We’re going dark now. Next time you hear from us, we’ll be a Xero practice!

Minds blown by basic features

Like a stray puppy that finally finds a warm home, it’s fair to say we were ready to love almost anything. But it’s nice when you do better than that.

I’ve just walked out of a demonstration of WorkflowMax (WFM) using our own practice data. There’s a little more to do yet, but the idea was for us to get some of our management team together and see whether it was on the right track.

Naturally we’re reserving a thorough critique until we get in and use it. But initial impressions are quite simply…wow!

If you’re reading this but unfamiliar with the Xero architecture, WFM is the job/practice management module that integrates with Xero.

There were a total of five of us in the room and you could actually see smiles appearing on the faces of people as questions were answered and concerns eliminated. It was a great mix of the old and the new. We felt comfortable that we could get our data into WFM in a way that was familiar. But it was also quickly apparent that we could leverage that data in an entirely new, more powerful – and frankly better – way than ever before.

We’ve pledged to be as honest as possible in this story. We want to cut through the marketing hype and give a realistic assessment of what’s involved in transitioning an accounting practice to Xero, and whether it can deliver on the promises. I’ve sat through many software introductions over the years and I can honestly say that this is one of the first times I can remember where the experience has matched the pitch.

So far, of course. There’s a way to go yet. Today was somewhere between a demo and a first hand experience. It was a demonstration but it was using our data, and responding to our questions about what it could do with that data.

The most significant impact came when realising the number of separate systems that can now be replaced with a single – and integrated – solution. Sure, it does our invoices and then automatically posts them to our ledger for accounting purposes (our existing system doesn’t post them).

But it also can manage our leads and quotes. Previously we’ve used a makeshift spreadsheet for lead management and it doesn’t integrate with anything. We’ve always generated quotes using Word. Now we can generate a quote using our task list and when the time comes to turn that into a job, we can automatically convert the quote.

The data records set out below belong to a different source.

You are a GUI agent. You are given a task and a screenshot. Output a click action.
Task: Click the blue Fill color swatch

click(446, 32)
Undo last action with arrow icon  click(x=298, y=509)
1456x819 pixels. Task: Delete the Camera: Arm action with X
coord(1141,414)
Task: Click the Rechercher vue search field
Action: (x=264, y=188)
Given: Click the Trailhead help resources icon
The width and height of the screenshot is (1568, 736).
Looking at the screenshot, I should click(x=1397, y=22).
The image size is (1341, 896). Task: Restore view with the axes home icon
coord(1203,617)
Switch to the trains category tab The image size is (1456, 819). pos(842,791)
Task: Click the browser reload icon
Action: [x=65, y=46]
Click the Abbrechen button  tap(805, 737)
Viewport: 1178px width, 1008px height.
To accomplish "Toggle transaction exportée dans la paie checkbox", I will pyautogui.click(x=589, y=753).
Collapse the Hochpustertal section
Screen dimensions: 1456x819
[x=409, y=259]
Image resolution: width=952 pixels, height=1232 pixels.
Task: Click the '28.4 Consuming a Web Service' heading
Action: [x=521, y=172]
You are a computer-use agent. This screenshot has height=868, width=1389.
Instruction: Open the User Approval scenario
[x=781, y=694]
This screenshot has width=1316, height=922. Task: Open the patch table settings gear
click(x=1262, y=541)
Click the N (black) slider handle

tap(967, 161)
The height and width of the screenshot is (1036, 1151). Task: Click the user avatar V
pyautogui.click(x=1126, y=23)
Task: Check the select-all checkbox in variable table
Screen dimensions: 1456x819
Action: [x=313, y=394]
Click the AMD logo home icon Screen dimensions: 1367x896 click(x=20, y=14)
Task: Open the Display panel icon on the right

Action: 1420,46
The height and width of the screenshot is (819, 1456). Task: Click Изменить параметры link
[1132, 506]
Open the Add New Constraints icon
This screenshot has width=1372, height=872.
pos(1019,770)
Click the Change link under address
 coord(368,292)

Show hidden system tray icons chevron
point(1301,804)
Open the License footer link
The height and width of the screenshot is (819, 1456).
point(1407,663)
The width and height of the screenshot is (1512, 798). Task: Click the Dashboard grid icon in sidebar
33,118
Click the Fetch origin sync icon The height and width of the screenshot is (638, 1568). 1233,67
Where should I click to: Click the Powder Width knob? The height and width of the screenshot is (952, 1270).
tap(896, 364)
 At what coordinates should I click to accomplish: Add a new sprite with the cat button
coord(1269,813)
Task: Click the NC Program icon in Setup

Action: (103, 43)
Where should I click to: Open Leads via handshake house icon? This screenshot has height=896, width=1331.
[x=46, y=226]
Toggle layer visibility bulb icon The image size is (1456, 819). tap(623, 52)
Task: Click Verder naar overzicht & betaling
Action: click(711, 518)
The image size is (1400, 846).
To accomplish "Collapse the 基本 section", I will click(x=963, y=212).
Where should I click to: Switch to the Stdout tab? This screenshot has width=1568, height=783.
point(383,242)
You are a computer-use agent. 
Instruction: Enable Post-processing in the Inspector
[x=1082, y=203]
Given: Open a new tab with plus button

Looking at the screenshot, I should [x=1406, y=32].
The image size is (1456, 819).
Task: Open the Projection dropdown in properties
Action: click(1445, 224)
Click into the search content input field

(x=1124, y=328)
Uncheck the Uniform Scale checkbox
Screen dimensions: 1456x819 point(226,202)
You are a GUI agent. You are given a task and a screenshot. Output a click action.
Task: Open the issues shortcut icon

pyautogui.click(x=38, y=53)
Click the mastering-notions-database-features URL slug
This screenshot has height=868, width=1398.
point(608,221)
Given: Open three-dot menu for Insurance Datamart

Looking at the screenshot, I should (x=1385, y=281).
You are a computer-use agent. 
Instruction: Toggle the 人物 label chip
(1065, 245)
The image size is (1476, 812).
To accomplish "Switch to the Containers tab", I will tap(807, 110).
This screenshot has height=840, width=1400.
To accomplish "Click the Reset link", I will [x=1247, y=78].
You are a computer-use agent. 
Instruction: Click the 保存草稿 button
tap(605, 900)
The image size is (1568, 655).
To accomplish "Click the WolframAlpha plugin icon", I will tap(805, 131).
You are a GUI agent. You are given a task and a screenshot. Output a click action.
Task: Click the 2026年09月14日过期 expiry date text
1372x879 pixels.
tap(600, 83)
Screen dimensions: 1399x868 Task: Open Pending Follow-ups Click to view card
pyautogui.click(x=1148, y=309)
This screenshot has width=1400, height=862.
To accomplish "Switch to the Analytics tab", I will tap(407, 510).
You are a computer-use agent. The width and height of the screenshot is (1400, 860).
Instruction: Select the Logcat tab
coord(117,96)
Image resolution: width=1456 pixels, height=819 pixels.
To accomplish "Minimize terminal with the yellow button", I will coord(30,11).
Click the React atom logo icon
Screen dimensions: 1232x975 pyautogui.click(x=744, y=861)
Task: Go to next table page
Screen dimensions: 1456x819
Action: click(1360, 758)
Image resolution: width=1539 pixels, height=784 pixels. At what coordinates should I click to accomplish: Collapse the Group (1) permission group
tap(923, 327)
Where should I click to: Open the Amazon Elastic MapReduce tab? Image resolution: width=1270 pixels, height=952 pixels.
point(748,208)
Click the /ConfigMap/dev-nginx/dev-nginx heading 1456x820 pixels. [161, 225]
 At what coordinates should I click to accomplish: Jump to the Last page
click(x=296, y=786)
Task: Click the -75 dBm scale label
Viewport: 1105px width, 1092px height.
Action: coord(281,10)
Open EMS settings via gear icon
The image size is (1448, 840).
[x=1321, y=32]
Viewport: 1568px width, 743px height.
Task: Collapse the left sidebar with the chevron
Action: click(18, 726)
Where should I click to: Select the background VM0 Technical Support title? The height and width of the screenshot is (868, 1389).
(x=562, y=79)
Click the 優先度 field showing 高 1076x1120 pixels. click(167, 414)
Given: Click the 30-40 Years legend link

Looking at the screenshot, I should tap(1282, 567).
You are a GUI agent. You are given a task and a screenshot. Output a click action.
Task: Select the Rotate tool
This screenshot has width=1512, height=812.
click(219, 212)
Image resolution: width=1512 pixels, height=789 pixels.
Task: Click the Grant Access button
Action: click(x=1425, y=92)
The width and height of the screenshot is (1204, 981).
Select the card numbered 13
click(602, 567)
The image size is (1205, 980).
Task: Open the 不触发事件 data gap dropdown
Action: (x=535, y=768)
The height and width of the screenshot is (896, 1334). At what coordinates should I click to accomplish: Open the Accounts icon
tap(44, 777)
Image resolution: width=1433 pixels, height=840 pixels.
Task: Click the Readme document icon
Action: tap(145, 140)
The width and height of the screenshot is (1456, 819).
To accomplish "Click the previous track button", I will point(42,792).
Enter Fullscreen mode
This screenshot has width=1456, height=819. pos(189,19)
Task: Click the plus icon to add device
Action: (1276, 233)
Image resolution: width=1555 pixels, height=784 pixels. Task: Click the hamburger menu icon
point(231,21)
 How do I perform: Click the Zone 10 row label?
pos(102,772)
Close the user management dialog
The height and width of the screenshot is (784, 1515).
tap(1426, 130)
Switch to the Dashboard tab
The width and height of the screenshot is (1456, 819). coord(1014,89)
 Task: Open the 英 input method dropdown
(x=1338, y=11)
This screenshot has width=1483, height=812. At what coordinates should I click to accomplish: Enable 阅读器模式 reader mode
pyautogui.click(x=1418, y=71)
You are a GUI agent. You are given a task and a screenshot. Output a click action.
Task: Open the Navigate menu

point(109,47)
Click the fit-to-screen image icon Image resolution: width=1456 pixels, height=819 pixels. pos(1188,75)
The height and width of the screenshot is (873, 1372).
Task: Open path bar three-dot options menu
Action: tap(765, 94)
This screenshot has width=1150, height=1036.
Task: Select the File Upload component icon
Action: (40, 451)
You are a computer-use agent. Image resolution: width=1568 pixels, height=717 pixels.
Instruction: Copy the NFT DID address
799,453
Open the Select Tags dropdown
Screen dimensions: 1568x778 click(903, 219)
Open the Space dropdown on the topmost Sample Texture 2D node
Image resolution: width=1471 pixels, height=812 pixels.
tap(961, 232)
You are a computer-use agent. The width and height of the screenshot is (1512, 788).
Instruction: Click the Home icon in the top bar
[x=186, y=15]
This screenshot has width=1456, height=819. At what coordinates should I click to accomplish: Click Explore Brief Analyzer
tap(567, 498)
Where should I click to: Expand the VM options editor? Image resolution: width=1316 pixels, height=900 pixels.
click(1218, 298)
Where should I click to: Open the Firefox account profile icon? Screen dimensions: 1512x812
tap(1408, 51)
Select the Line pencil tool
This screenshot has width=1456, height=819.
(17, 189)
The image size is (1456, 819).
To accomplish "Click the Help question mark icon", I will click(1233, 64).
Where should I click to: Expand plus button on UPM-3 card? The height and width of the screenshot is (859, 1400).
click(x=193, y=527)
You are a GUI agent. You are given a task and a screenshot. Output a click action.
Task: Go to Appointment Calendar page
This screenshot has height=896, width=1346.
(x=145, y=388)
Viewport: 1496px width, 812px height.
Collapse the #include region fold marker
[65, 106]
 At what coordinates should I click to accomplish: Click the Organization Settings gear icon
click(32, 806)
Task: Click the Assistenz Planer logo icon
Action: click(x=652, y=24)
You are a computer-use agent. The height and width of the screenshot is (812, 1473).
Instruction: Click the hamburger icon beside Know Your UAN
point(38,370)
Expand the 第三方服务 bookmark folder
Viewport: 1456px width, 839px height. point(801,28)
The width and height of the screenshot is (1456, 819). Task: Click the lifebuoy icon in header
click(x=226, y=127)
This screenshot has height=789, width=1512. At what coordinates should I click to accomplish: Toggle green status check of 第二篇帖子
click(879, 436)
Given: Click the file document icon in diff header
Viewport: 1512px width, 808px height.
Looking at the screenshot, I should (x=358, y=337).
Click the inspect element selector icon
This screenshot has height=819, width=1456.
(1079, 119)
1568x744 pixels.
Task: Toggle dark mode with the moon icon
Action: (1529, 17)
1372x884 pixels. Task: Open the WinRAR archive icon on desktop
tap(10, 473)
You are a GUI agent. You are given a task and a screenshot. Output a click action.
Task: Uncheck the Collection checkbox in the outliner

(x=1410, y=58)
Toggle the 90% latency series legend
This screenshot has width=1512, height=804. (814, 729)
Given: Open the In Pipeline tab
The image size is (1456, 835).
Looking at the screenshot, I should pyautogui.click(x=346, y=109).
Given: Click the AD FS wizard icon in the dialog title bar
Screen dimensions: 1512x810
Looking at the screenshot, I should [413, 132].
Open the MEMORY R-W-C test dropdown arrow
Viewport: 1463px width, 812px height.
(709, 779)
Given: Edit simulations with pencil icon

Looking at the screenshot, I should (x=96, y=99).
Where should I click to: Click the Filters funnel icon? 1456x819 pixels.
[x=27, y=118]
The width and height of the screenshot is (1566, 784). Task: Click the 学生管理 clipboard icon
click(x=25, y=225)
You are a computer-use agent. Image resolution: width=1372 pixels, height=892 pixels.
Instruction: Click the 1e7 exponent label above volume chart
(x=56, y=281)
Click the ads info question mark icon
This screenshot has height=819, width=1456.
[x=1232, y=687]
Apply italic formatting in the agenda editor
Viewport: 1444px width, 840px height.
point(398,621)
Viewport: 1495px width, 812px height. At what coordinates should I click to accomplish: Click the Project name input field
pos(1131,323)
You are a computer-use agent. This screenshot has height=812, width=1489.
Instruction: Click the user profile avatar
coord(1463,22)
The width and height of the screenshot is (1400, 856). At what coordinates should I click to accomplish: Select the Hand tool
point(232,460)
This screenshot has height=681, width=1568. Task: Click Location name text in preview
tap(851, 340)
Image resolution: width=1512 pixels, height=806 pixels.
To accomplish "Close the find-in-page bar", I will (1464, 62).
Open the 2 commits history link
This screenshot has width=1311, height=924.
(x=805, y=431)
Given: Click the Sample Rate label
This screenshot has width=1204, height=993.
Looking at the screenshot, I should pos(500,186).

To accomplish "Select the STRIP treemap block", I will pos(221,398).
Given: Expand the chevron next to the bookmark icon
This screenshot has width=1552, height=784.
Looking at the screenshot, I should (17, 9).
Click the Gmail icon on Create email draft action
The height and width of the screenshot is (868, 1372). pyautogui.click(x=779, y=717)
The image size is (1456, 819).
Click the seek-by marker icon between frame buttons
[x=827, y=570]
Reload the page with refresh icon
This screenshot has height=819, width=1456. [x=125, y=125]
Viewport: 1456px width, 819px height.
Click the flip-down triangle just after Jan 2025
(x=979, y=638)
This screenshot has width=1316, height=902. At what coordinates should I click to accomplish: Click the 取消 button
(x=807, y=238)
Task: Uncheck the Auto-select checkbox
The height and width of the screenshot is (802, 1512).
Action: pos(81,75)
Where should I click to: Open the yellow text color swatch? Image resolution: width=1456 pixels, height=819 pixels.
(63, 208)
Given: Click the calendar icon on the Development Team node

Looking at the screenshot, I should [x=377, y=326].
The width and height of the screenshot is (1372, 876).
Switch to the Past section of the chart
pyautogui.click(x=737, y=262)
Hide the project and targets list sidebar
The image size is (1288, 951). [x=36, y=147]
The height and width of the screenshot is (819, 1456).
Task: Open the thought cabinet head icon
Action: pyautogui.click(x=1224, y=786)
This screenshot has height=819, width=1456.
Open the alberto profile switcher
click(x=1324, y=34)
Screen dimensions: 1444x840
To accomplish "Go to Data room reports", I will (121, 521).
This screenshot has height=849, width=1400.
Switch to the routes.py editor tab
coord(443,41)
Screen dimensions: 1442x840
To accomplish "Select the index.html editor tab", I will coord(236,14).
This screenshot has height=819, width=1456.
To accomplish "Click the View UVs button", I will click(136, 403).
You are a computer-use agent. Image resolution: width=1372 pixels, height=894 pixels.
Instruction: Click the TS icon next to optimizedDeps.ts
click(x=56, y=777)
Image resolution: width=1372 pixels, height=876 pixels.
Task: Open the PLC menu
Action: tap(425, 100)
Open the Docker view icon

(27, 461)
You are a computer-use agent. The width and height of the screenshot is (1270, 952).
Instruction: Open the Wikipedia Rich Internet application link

We can see all of our practice KPIs on a single report, generated automatically from live data in the system. Previously we have always had to generate special management reports on a monthly basis by manually inputting key data from our system reports.

Sure, we can measure that galaxy for you. If you want a customised debtors report though, it’s going to take a little longer…

And while we’re on the subject, just the ease at which we can customise and create reports was staggering! You mean we can just use a graphical interface and select fields? It currently takes a post-grad in astrophysics to even interpret our report writing system itself, let alone output anything meaningful from it.

We currently use a separate workflow management system which requires us to manage jobs separately from our practice management system. OK, so it’s nice to be able to see at a glance where everything in the practice is up to whenever we go into WFM. But even better, WFM can proactively remind us of progress dates and deadlines via RSS or by integrating with our Outlook calendars!

There is much more to say but that’s a good start. Perhaps at this point you’re thinking that none of that really sounds like a big deal. And you’d be right. We’ve become so accustomed to mediocrity that we’re too easily impressed. Almost all of the data that WFM will give us to truly manage our practice is in our existing system. On a day-to-day basis, our users won’t have to do much different to what they have always done. They enter their time each day, allocate it to a job/client, nominate a task, and hit enter. But it’s one thing to have data. It’s something else entirely to have information. We thought we already had a practice management system. It turns out all we have is an invoicing and debtors system – and not a great one at that.